Strix Halo

Strix Halo is the reference platform for hal0. It’s the box the core team develops against, the box the CI smoke tests target, and the box every performance number on this site was measured on. If you’re trying to decide whether a Ryzen AI Max-class APU is the right home AI machine, this page is the deepest answer we have to give.

The chip

AMD Strix Halo is the codename for AMD’s Ryzen AI Max family — high end mobile/SFF APUs combining a Zen 5 CPU, a large RDNA 3.5 integrated GPU branded Radeon 8060S, an XDNA-2 NPU, and a wide LPDDR5X memory controller on a single package. The headline target SKU is the Ryzen AI Max+ 395, paired with 128 GB of LPDDR5X-8000 unified system memory. Lower-tier 385 and 390 parts ship in 64 GB configurations; they remain first-class for hal0 — most loadouts on this page work on a 64 GB box, just with tighter context budgets.

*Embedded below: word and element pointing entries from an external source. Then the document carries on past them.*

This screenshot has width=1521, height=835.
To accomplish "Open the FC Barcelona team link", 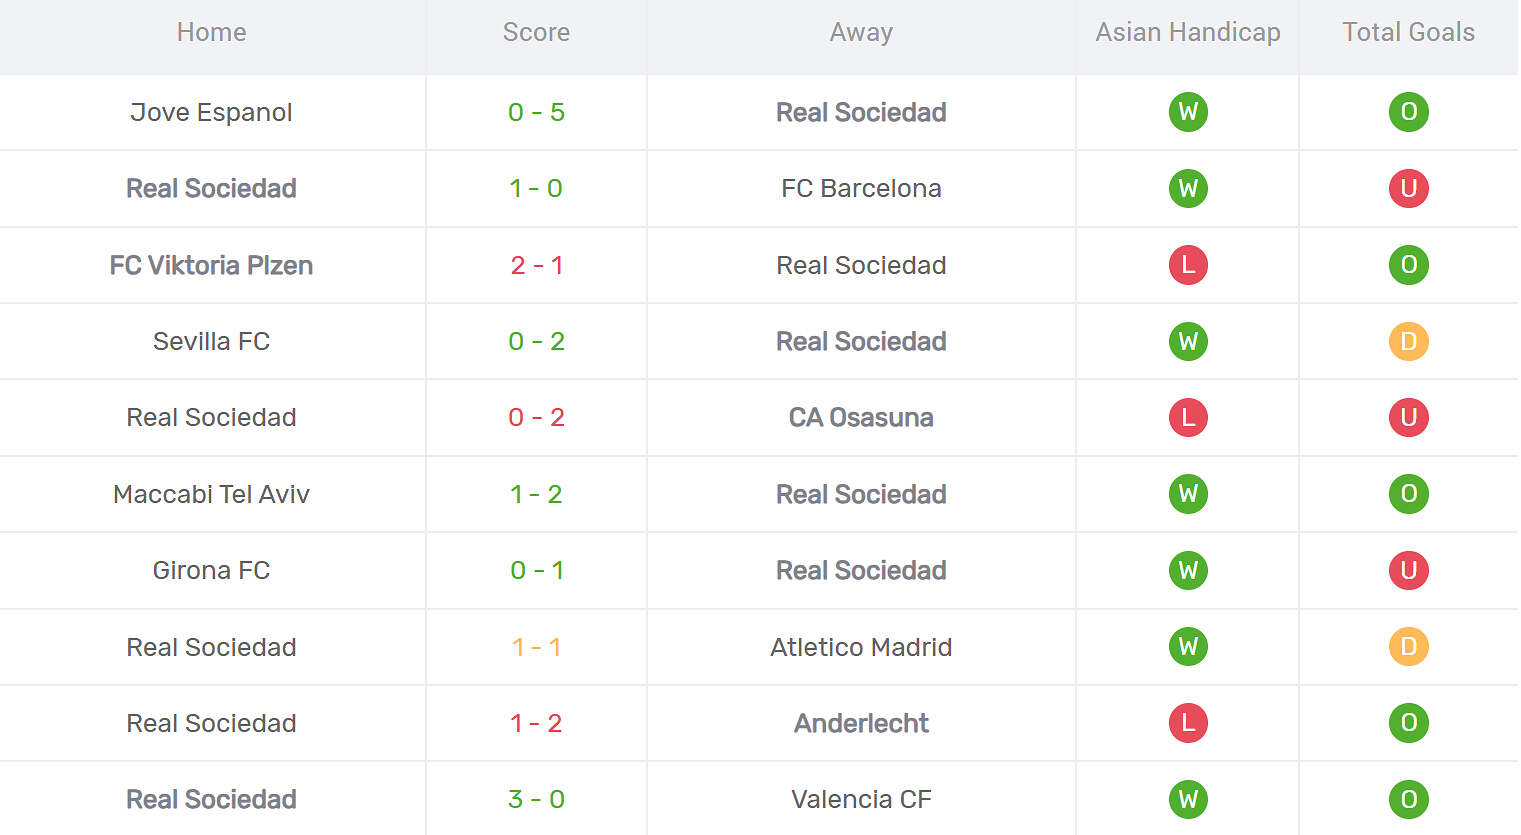I will click(861, 188).
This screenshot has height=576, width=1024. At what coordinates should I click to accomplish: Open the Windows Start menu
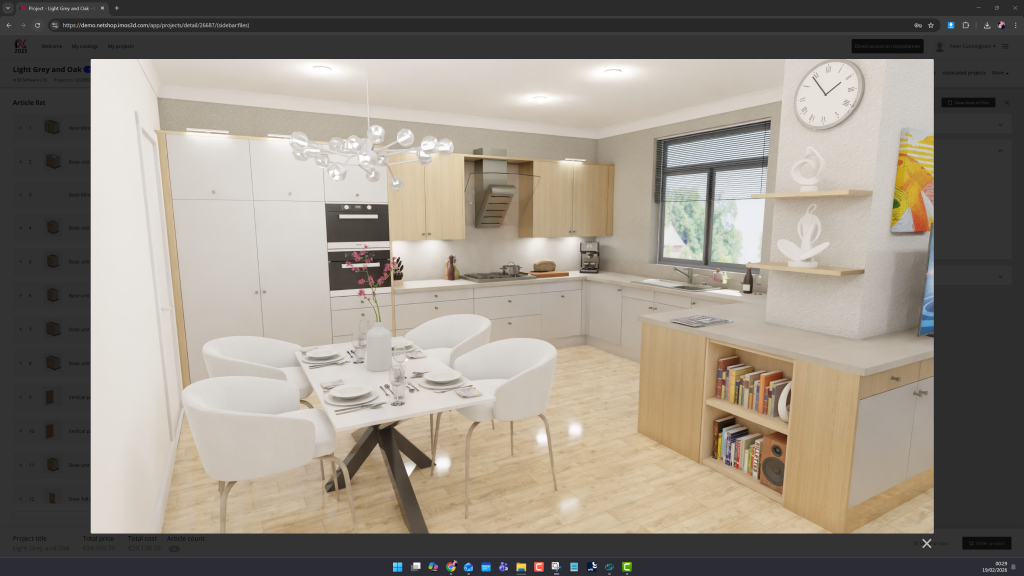click(x=397, y=567)
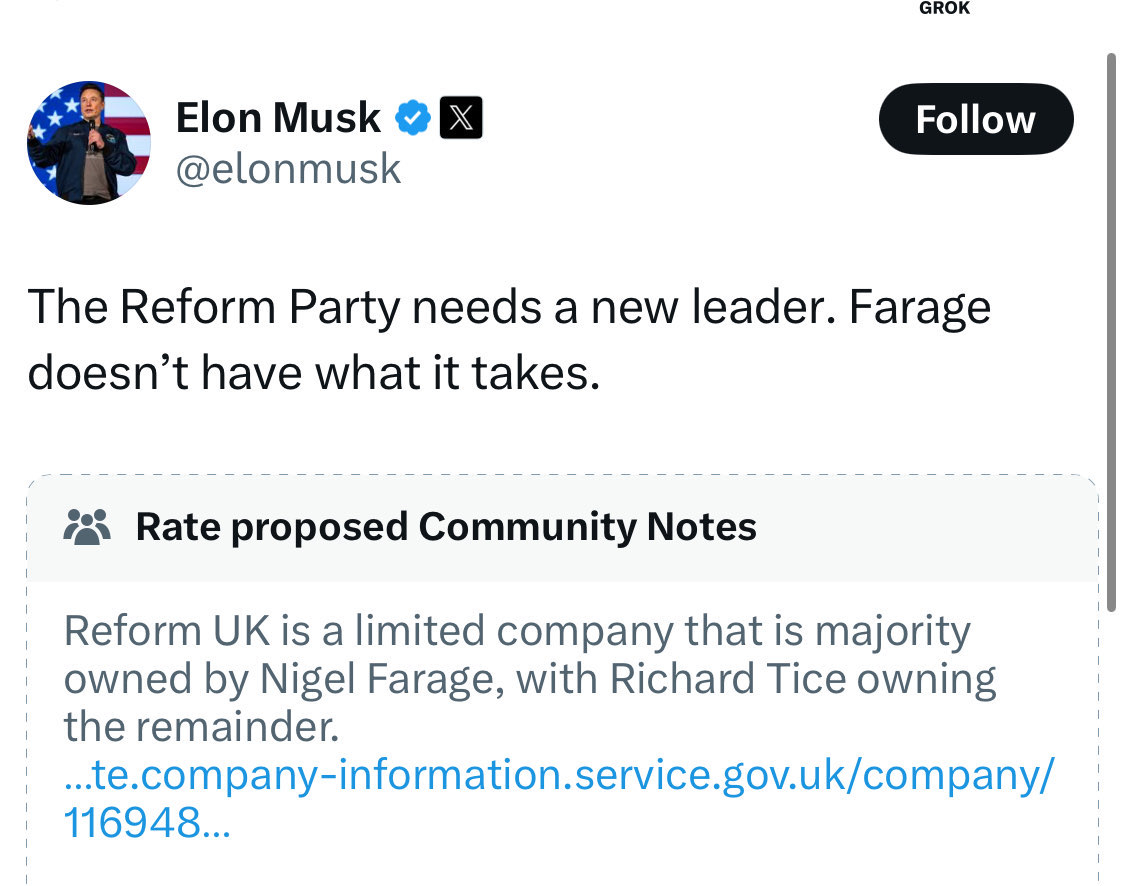Open the tweet text about Reform Party
The image size is (1125, 886).
point(509,307)
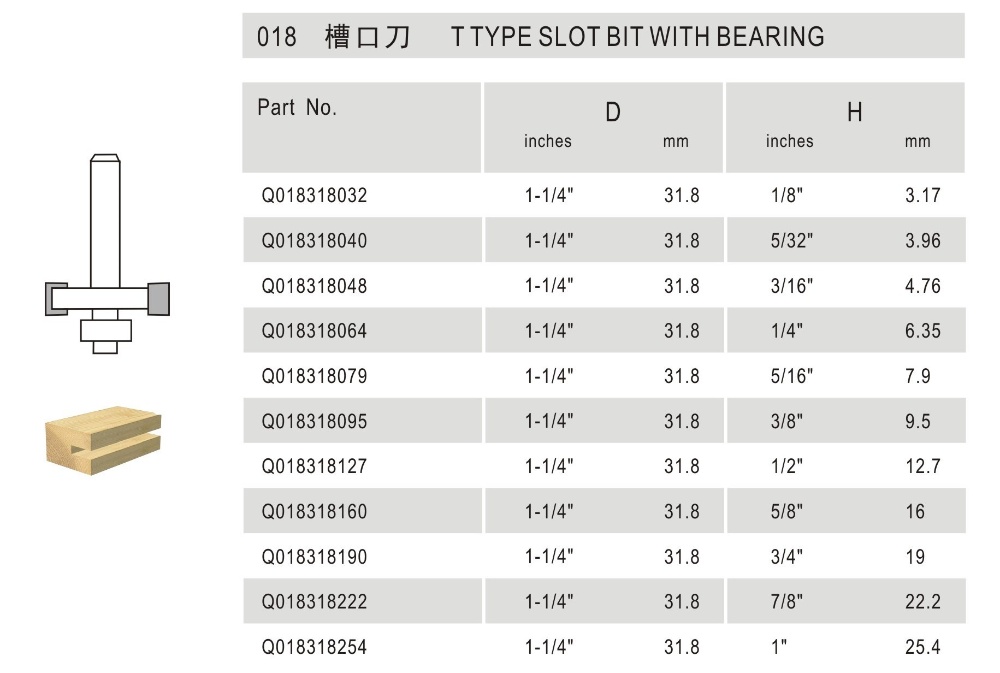
Task: Select part number Q018318160
Action: [314, 512]
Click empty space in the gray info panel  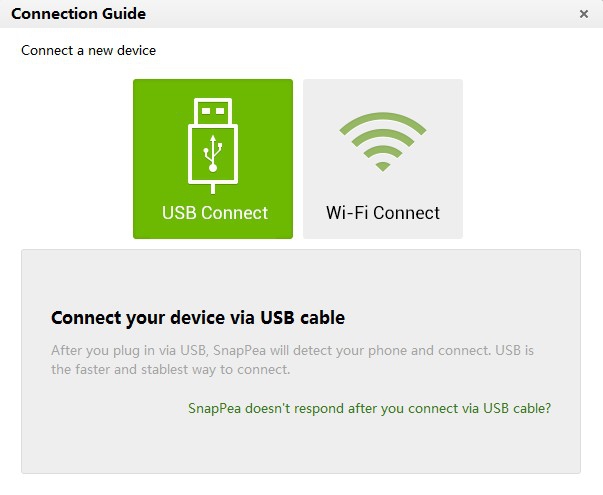pos(300,445)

What makes Strix Halo interesting for inference isn’t any single component. It’s the combination:

One pool of memory. The CPU, the iGPU, and the NPU all address the same LPDDR5X. There is no PCIe transfer for weights, no host-to-device copy, no “is this tensor on the right device” cliff. When the iGPU loads a 42 GB Q4 70B, it’s reading from the same bytes the CPU sees.
The iGPU is real. Radeon 8060S is roughly RX 7600 class on RDNA 3.5. It’s not a token effort — there’s enough compute to push a 7B Q4 model into hundreds of tokens per second, and enough memory bandwidth (LPDDR5X-8000 in a 256-bit configuration) to keep it fed.
The NPU is useful. The XDNA-2 block targets low-precision matmul with low idle power. It isn’t a primary chat engine — but it’s excellent for always-on small models, wake-word detection, and audio pipelines, freeing the iGPU for the heavy lifting.
The carveout is configurable. Depending on BIOS, you can dedicate up to ~96 GB of the 128 GB pool to the iGPU as VRAM. Some configurations report ~110 GB addressable through GTT (graphics-translated paged memory) when the model exceeds the fixed carveout. Either way, the headroom dwarfs every consumer discrete card on the market.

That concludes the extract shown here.